Starting a Spark cluster

This section contains expanded instructions for starting a Spark cluster. Basic start operations are described in the Quick start section.

Attention!

A started Spark cluster statically occupies the resources allocated to it. So, it is recommended that the cluster be started in a separate computational pool with guaranteed resources. It makes sense to use one cluster for the command, and recycle the resources among several users. It is recommended to use direct submitting when it is not planned to run Spark tasks at a high intensity (less than one time in an hour).

Auto-scaler

To save resources of the computational pool if the load is low, a special auto-scaler mode can be turned on in Spark, which proportionally decreases the resources used.

How it works

The operation YTsaurus has an update_operation_parameters method that enables the operation parameters to be changed. The number of jobs in the operation can be changed via the user_slots parameter. When the parameter is changed, the scheduler stops some of the jobs, or launches new ones (within the limit specified at the start of the operation).
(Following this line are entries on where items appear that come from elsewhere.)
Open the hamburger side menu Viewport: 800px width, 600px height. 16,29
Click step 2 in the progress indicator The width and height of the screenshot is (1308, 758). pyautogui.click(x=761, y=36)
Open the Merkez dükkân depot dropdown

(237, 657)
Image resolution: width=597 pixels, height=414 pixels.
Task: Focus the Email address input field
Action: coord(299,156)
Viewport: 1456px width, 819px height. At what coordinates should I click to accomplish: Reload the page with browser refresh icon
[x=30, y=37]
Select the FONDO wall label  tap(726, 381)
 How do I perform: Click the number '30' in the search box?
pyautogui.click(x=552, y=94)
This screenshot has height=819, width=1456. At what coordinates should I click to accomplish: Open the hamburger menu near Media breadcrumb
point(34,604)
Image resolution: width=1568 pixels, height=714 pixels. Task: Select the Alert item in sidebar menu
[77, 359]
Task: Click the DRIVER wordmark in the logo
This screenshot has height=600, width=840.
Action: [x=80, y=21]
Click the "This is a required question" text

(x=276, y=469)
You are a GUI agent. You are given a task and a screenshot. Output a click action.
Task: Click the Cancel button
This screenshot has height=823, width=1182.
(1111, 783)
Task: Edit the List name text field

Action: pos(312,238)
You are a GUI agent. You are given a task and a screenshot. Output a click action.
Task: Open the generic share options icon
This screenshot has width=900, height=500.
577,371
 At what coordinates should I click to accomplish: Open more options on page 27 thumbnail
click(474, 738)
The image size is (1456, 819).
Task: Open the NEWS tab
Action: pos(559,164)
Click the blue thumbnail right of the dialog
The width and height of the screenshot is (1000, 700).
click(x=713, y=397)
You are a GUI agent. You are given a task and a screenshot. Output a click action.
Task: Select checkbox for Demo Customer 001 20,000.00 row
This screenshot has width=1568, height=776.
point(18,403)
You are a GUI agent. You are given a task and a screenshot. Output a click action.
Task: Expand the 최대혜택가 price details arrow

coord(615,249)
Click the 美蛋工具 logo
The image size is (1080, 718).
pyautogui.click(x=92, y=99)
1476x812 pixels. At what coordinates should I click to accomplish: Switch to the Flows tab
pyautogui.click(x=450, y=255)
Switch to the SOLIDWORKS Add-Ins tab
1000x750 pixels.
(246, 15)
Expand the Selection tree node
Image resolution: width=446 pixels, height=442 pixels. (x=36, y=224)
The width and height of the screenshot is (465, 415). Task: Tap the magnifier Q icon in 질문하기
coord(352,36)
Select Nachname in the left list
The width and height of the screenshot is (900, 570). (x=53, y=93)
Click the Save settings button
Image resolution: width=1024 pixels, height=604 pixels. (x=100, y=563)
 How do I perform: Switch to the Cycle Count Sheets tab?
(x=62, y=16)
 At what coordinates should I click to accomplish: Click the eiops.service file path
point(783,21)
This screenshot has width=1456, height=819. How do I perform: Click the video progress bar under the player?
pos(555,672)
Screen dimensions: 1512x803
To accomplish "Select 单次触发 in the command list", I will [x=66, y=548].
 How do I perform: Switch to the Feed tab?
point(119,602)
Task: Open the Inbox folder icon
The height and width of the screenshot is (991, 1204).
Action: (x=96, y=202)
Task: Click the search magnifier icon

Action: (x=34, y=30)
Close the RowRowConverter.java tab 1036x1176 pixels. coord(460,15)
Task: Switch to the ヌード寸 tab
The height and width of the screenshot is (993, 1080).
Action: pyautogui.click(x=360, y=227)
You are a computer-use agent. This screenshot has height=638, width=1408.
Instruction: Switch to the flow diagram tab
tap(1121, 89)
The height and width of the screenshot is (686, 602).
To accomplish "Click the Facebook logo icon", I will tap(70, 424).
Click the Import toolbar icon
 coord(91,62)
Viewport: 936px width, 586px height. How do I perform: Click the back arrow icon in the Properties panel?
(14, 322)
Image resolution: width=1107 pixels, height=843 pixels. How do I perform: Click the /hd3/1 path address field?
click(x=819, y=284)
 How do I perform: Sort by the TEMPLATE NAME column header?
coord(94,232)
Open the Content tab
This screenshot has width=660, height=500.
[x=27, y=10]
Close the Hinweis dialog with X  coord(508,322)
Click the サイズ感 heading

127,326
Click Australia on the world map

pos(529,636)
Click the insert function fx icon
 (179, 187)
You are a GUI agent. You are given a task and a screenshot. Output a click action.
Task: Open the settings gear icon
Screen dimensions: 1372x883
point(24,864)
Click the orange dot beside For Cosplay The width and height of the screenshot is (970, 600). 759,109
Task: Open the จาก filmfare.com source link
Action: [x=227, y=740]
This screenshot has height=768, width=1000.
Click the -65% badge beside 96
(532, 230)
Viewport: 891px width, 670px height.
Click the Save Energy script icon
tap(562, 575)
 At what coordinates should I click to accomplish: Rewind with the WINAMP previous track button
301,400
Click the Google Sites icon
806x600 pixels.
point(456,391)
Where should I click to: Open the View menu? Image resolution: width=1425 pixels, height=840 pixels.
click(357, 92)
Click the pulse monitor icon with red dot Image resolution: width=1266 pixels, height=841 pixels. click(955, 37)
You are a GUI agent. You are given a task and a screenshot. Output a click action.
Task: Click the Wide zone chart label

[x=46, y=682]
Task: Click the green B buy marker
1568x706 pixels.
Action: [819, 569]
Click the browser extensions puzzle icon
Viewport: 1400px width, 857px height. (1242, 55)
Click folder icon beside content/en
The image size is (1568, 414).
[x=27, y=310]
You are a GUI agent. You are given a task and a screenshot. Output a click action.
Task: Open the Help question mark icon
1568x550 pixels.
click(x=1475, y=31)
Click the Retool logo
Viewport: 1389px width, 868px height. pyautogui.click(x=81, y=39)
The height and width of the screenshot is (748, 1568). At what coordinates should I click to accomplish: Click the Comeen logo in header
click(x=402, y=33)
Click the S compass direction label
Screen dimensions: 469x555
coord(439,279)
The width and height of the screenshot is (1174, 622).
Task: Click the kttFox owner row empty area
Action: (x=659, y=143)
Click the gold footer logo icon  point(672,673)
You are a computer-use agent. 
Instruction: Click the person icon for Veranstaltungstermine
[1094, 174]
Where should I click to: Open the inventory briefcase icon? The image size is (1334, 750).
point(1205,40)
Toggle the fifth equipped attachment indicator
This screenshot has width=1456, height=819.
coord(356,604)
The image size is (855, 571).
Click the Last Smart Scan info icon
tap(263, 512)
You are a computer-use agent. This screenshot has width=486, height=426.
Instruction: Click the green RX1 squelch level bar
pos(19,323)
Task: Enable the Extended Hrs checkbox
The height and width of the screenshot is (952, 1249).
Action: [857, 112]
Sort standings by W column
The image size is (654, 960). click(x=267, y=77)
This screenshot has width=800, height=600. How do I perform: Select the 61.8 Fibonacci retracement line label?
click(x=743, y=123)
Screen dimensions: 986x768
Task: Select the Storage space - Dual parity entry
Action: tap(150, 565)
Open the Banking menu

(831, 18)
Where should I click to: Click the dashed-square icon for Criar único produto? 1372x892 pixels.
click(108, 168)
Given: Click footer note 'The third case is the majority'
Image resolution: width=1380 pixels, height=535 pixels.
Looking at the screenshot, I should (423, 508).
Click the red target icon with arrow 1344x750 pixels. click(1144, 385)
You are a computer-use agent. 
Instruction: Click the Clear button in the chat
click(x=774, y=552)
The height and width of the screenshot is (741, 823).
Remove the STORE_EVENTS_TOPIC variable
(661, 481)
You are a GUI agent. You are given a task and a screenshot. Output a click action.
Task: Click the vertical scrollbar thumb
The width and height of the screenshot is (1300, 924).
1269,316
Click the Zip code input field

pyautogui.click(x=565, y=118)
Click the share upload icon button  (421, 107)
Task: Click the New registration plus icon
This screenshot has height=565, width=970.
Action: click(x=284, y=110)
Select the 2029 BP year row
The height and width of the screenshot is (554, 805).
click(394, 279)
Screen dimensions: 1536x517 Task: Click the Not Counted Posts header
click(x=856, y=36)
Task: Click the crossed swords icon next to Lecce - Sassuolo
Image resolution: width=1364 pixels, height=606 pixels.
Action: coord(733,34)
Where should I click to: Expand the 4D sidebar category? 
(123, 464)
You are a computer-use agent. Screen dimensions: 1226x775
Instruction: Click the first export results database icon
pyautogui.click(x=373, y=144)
Since the scheduler believes that all jobs in the operation are the same, this scaling method, performed in the regular mode in Spark, could lead to loss of the master or the history server, as well as of workers that Spark job drivers are being performed for. To prevent disruptions to the Spark cluster's operation, it is started not as a single YTsaurus operation, but as several. This way, one operation is allocated to the dynamically changing set of workers, and can scale within the limits configured at the start. In one or two other operations, a master and history-server (one operation), or a driver (when drivers are launched on the cluster, two operations) are performed.

Starting a cluster with an auto-scaler

Additional parameters are used for the spark-launch-yt launch script, or similar parameters of the SPYT client library.

  • The autoscaler-period <period> is the frequency of auto-scaler launches, and (potentially) of changes in the operation settings. The period is programmed in <length><unit of measurement [d|h|min|s|ms|µs|ns]>.
  • enable-multi-operation-mode turns on Spark start mode in multiple YTsaurus operations.
  • enable-dedicated-driver-operation-mode launches workers for drivers in a separate YTsaurus operation.
  • driver-num <number of workers> allocates a certain number of workers for the driver.
  • autoscaler-max-free-workers is the maximum value of free workers (all superfluous workers will be stopped).
  • autoscaler-slot-increment-step is the increment in which the number of workers is increased when the cluster is automatically expanded.

Example:

$ spark-launch-yt
--proxy <cluster_name>
--autoscaler-period 1s
--enable-multi-operation-mode
--discovery-path //discovery/path

Updating a cluster

To update a Spark cluster, the following actions must be performed:

  1. Stop the operation with the current cluster in YTsaurus. You can find a link to the operation using spark-discovery-yt.
  2. Start a cluster using spark-launch-yt. The desired version can be specified in the spark-cluster-version argument. If no version is specified, the last version will be started.